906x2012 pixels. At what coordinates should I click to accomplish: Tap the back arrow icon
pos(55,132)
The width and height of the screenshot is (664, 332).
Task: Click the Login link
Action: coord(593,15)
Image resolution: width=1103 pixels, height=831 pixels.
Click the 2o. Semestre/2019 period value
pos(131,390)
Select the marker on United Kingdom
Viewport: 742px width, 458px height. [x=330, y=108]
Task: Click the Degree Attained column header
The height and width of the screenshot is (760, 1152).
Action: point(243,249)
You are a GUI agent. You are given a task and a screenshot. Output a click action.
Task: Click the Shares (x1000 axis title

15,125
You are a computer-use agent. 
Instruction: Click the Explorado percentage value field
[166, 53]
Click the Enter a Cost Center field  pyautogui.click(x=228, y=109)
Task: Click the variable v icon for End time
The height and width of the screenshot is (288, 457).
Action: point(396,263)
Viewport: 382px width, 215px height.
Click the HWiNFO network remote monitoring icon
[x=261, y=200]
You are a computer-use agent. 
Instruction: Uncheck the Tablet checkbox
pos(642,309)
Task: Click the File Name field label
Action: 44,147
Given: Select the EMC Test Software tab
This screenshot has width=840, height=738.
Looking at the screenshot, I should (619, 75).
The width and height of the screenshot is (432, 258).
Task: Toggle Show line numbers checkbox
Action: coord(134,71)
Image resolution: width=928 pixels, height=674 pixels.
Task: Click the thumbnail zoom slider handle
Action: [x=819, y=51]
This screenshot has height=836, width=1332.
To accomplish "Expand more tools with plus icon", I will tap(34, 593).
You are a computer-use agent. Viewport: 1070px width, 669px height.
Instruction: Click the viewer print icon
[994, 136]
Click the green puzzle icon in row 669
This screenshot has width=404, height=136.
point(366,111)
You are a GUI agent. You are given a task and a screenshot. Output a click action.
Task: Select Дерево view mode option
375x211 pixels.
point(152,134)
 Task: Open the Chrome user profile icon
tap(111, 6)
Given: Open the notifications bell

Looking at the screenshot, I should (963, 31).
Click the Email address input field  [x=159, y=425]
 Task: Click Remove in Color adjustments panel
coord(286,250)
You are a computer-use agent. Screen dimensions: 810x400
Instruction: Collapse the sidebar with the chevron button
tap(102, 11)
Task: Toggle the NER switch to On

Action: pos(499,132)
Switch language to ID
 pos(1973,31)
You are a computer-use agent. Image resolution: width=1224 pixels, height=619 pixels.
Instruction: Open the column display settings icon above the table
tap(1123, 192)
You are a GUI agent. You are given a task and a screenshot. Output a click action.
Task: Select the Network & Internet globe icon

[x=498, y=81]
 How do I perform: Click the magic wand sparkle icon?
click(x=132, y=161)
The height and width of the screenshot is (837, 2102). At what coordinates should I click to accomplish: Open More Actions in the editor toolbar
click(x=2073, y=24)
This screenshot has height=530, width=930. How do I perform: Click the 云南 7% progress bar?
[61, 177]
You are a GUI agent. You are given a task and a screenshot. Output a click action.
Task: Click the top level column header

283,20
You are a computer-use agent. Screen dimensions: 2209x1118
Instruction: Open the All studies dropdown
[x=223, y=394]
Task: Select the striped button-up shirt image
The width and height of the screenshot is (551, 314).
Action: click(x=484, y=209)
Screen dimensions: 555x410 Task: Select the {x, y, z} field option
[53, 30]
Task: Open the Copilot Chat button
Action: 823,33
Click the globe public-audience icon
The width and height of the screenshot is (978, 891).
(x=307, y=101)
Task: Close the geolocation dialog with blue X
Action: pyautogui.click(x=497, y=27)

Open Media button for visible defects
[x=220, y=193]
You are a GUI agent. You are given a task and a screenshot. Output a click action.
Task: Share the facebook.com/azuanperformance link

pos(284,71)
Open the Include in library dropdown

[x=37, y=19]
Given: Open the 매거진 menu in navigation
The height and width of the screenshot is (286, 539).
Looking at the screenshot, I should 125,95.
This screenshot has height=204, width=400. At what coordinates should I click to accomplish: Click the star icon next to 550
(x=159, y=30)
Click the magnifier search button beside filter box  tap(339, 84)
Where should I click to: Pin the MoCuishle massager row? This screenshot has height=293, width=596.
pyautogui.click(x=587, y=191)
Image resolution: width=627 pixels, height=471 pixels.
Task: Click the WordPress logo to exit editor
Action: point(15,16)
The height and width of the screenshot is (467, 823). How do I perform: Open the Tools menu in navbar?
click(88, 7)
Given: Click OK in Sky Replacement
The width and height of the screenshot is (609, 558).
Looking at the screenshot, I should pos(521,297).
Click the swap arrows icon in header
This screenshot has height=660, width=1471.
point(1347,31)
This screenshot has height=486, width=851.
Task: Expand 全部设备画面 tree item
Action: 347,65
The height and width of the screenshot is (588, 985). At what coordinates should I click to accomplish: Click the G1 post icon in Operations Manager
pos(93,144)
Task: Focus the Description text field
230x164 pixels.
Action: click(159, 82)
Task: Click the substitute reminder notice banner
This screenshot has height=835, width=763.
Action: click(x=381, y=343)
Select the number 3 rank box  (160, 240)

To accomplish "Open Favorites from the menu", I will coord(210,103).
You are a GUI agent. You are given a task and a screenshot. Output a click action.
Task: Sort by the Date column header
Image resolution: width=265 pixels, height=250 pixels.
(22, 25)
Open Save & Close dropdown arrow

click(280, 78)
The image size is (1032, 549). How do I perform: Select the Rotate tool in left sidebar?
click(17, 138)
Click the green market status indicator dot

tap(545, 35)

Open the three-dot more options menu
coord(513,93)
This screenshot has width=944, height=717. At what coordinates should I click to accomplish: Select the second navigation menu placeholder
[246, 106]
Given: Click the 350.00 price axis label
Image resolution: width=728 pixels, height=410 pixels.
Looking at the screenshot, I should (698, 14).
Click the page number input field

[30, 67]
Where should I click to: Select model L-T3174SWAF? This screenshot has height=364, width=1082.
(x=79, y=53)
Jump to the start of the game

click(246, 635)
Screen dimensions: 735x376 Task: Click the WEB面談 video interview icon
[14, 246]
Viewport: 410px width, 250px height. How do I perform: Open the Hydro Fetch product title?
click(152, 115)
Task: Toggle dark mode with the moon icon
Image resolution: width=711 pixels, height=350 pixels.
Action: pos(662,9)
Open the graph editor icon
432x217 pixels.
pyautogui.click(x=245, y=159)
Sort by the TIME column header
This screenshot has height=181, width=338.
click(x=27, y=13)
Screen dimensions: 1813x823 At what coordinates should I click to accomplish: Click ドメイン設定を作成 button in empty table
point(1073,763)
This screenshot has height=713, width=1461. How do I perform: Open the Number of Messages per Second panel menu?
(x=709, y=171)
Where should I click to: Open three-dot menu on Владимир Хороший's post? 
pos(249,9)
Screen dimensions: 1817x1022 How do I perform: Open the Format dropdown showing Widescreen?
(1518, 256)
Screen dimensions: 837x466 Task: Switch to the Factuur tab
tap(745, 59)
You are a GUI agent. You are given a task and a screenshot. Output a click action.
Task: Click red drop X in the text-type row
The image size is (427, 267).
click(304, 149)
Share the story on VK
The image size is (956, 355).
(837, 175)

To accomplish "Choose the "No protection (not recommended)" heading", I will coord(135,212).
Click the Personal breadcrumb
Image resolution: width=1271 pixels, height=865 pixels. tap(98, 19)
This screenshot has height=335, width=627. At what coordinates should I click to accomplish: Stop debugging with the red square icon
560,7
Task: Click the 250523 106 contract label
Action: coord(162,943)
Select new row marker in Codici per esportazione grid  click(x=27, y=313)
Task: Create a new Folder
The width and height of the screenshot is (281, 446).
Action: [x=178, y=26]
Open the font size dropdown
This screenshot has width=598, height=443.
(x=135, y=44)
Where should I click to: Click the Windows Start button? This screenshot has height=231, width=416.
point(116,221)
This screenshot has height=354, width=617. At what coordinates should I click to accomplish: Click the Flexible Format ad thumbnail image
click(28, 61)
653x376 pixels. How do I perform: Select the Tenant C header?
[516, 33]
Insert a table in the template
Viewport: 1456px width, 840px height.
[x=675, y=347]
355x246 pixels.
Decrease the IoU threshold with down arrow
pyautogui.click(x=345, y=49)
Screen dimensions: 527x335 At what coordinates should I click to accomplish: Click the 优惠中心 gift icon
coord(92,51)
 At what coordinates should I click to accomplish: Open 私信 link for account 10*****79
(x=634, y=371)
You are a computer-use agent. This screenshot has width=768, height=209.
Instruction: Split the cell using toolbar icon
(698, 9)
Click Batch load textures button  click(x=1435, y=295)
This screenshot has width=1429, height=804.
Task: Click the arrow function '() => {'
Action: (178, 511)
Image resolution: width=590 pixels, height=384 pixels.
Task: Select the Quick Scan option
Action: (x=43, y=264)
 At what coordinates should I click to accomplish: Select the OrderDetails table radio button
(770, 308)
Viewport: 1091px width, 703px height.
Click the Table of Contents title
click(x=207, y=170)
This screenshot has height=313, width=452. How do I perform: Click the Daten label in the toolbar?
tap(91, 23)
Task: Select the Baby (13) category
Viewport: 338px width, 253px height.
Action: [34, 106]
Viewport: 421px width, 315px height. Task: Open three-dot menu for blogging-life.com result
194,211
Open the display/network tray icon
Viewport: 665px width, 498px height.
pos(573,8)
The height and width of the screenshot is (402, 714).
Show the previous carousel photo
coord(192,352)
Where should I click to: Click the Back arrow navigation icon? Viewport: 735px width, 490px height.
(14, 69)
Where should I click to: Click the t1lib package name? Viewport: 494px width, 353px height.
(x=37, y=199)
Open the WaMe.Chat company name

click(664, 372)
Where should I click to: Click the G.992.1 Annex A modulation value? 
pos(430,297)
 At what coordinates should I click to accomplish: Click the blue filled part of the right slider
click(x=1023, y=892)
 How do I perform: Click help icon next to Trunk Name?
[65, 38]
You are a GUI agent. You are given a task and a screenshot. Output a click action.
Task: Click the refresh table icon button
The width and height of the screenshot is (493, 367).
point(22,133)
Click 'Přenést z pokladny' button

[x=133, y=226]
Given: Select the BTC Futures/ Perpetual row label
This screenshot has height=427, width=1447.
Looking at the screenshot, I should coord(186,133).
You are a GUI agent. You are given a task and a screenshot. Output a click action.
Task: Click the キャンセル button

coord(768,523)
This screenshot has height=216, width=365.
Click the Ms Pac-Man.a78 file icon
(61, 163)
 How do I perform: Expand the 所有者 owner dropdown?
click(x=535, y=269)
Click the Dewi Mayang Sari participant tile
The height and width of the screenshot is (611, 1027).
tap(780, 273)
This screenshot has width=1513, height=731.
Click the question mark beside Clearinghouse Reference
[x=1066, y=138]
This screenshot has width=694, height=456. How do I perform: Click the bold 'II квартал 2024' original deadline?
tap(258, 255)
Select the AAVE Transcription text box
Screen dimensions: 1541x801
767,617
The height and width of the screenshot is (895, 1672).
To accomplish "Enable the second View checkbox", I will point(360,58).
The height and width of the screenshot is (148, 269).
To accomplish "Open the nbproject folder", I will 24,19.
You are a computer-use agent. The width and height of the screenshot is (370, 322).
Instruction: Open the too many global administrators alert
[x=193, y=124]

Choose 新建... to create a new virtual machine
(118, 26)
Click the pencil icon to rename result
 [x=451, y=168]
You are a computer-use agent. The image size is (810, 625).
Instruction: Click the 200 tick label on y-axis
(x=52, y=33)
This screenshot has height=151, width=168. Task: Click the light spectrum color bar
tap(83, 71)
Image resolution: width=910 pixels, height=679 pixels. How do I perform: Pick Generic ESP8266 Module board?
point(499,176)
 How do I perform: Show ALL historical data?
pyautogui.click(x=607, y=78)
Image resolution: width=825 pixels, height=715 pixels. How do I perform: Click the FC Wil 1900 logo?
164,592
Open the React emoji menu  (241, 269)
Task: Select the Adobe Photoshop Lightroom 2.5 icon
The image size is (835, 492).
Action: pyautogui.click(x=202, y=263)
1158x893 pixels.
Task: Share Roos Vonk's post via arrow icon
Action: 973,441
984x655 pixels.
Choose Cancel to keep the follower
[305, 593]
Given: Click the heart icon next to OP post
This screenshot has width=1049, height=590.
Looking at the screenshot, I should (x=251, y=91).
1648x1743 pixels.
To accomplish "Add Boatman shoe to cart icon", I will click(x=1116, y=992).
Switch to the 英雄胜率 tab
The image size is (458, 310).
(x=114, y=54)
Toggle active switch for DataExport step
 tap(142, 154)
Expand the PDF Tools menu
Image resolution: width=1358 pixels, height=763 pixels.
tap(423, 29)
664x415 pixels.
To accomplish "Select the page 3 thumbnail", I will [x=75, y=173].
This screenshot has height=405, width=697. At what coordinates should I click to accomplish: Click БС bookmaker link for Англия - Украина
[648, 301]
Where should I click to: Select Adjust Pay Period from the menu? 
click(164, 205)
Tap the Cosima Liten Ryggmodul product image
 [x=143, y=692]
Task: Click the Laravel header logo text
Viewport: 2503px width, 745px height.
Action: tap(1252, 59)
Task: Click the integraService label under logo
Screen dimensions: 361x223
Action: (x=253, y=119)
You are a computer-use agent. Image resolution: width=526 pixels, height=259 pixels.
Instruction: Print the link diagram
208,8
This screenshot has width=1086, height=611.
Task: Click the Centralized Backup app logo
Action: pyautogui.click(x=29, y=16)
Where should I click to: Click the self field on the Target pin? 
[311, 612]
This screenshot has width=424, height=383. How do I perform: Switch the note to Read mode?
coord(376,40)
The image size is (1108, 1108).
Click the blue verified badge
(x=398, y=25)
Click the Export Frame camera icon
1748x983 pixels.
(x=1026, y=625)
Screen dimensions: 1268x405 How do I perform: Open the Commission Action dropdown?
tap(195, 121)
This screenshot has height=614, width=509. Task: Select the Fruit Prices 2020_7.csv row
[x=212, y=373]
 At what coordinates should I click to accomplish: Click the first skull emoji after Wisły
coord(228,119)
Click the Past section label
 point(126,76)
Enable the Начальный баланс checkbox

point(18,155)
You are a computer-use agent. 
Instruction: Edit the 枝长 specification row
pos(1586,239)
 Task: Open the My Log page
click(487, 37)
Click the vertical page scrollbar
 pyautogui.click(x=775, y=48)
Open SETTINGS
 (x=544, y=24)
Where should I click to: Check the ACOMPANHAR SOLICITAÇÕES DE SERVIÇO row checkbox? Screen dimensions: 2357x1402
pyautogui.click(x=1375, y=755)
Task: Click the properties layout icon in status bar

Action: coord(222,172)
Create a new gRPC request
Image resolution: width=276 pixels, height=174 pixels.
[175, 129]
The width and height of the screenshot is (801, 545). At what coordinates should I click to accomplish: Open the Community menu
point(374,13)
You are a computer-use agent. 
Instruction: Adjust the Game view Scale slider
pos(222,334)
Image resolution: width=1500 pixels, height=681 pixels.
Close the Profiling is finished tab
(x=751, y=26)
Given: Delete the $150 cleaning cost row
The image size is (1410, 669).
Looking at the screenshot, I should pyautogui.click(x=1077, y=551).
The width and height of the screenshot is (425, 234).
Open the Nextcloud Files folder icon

(ZADANIE): Powtórz dokładnie wiersze listingu, zaczynając od wiersza z „Share the story on VK” i kończąc na wierszu z „Select new row”, oba włącznie.

(OCZEKIWANA ODPOWIEDŹ):
Share the story on VK
The image size is (956, 355).
(837, 175)

To accomplish "Choose the "No protection (not recommended)" heading", I will coord(135,212).
Click the Personal breadcrumb
Image resolution: width=1271 pixels, height=865 pixels. tap(98, 19)
This screenshot has height=335, width=627. At what coordinates should I click to accomplish: Stop debugging with the red square icon
560,7
Task: Click the 250523 106 contract label
Action: coord(162,943)
Select new row marker in Codici per esportazione grid  click(x=27, y=313)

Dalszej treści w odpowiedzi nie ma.